### DIRECTIONS
The required output is the lines below from the line containing "24GB L4 title" to the line containing "Task: Switch to the report.py tab", inclusive, retyped exactly. No other lines belong in it.

[Data excerpts]
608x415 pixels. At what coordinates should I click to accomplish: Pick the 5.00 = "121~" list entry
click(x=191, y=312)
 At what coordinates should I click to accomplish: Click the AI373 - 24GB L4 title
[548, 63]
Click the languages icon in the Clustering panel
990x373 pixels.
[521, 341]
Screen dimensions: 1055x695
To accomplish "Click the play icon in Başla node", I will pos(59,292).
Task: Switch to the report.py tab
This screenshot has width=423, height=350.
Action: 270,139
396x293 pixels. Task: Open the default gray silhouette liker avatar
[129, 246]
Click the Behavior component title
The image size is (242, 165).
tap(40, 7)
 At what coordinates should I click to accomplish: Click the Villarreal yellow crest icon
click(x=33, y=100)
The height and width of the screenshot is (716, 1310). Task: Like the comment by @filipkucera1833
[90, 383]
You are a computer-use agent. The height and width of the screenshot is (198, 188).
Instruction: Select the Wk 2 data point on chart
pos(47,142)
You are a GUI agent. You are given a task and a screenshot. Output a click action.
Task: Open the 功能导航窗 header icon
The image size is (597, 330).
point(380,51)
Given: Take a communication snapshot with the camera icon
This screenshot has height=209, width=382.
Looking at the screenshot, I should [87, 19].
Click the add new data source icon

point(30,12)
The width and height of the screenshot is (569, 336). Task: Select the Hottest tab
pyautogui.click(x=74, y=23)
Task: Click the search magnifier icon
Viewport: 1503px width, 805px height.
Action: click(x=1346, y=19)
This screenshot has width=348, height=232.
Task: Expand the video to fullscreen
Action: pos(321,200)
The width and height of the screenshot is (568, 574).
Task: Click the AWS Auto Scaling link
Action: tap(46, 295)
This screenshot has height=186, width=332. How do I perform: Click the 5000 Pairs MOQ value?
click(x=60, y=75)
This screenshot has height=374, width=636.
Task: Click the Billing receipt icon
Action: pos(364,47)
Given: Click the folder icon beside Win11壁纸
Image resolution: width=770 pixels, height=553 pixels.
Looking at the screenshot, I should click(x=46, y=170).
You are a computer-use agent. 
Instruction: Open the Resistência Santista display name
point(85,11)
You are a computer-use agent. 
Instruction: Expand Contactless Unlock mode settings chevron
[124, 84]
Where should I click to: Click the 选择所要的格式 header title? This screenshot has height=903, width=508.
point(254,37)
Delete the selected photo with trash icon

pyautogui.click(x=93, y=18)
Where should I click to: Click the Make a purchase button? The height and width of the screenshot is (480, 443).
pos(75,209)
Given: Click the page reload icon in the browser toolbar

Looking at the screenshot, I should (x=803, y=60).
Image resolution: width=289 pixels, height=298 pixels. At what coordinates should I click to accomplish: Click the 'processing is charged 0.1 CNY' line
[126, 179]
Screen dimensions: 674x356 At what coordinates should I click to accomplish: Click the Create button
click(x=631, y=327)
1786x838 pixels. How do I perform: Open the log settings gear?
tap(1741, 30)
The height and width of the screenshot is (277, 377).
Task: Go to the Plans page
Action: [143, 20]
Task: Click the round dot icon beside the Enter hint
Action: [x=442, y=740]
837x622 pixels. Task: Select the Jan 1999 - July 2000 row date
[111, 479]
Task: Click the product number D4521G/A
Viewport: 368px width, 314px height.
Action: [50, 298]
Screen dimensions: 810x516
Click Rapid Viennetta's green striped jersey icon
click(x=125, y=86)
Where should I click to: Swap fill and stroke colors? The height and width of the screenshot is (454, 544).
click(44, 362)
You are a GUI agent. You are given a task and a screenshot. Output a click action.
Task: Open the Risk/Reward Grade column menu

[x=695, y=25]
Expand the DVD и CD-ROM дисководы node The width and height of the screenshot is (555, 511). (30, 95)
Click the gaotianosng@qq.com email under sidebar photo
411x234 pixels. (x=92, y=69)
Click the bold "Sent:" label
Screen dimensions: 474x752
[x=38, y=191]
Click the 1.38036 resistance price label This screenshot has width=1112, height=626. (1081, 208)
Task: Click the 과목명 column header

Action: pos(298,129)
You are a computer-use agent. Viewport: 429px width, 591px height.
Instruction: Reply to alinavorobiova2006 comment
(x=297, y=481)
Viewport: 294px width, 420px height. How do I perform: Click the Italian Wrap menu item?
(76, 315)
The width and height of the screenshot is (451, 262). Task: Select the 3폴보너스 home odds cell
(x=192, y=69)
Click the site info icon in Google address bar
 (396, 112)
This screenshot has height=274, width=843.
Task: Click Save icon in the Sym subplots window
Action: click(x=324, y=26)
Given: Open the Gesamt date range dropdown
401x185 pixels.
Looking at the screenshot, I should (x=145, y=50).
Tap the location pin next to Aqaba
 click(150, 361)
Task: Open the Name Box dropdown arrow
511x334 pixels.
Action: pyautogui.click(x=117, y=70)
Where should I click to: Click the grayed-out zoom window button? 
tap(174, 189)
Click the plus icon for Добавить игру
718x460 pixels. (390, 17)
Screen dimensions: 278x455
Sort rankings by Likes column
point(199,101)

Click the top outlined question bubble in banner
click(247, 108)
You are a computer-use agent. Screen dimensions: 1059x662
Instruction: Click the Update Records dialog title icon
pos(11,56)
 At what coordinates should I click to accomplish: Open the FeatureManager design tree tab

### WRITTEN ANSWER
 At what coordinates should I click to accomplish: Click the AI373 - 24GB L4 title
[548, 63]
Click the languages icon in the Clustering panel
990x373 pixels.
[521, 341]
Screen dimensions: 1055x695
To accomplish "Click the play icon in Başla node", I will pos(59,292).
Task: Switch to the report.py tab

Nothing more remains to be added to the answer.